**WHAT TO DO:** Change every "flashcard" in the material below to "study card" and reproduce the rest without alteration. Leave the pictures out of your answer.

[Records excerpted from a collection]
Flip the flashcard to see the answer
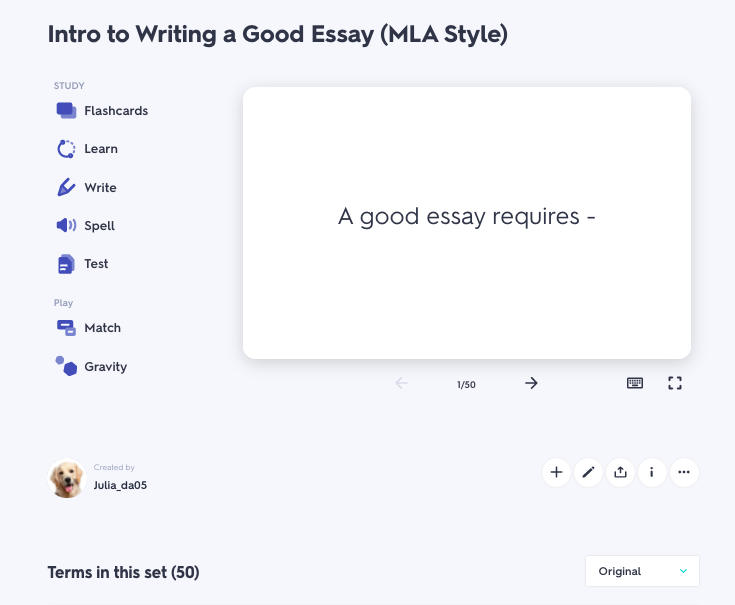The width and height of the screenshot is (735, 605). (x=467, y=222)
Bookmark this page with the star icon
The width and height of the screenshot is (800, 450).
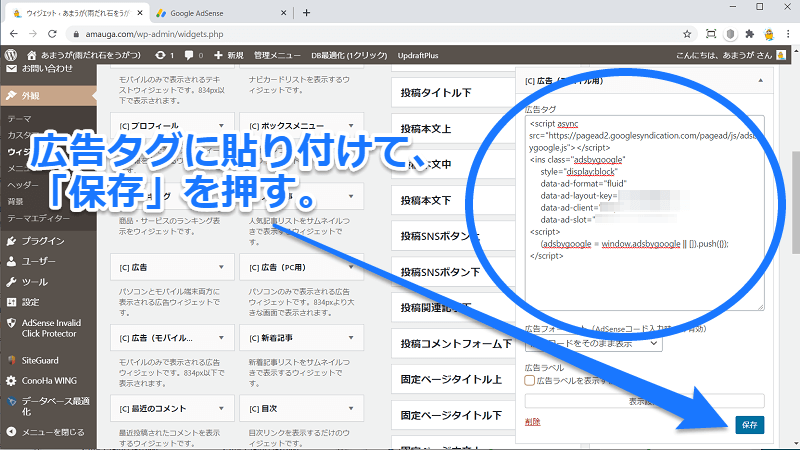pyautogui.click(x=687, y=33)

**REPLY TO THE TASK:**
Flip the study card to see the answer
The width and height of the screenshot is (735, 605). (x=467, y=222)
Bookmark this page with the star icon
The width and height of the screenshot is (800, 450).
pyautogui.click(x=687, y=33)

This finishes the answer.